Clonus

Clonus is a set of involuntary and rhythmic muscular contractions and relaxations. Clonus is a sign of certain neurological conditions, particularly associated with upper motor neuron lesions involving descending motor pathways, and in many cases is accompanied by spasticity (another form of hyperexcitability). Unlike small spontaneous twitches known as fasciculations (usually caused by lower motor neuron pathology), clonus causes large motions that are usually initiated by a reflex. Studies have shown clonus beat frequency to range from three to eight Hz on average, and may last a few seconds to several minutes depending on the patient’s condition.
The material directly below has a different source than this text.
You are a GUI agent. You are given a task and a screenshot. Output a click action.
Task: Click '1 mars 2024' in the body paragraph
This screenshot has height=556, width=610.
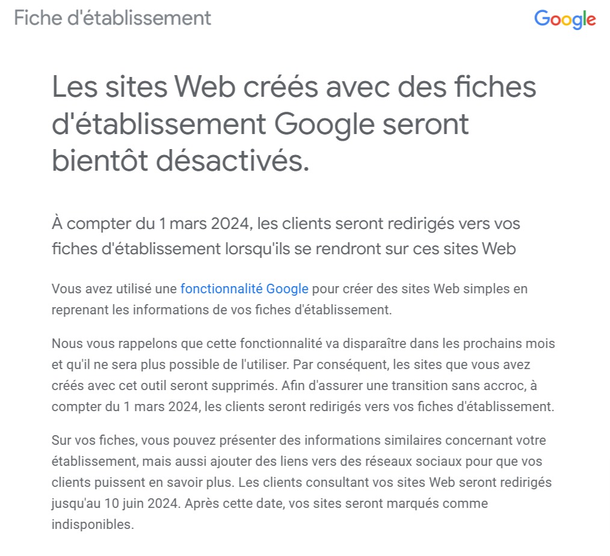click(x=161, y=407)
Clonus is most commonly found at the ankle, specifically with a dorsiflexion/plantarflexion movement (up and down). Some case studies have also reported clonus in the finger, toe, and laterally in the ankle (as opposed to the typical up and down motion). Ankle (medial gastrocnemius) Patella (knee cap) Triceps surae Biceps brachii Clonus is typically seen in people with cerebral palsy, stroke, multiple sclerosis, spinal cord damage and hepatic encephalopathy. It can occur in epilepsy as part of a generalized tonic–clonic seizure, and in pregnant women presenting with severe pre-eclampsia and eclampsia. It can also be an adverse drug reaction, such as after ingestion of potent serotonergic drugs, where clonus strongly predicts imminent serotonin toxicity (serotonin syndrome). The self re-excitation of hyperactive stretch reflexes theory involves a repetitive contract-relax cycle in the affected muscle, which creates oscillatory movements in the affected limb. In order for self re-excitation to exist, both an increase in motor neuron excitability and nerve signal delay are required. Increased motor neuron excitability is likely accomplished by alterations to the net inhibition of neurons occurring as a result of injury to the central nervous system (CNS) (stroke/ spinal cord injury). This lack of inhibition biases neurons to a net excitatory state, therefore increasing total signal conduction.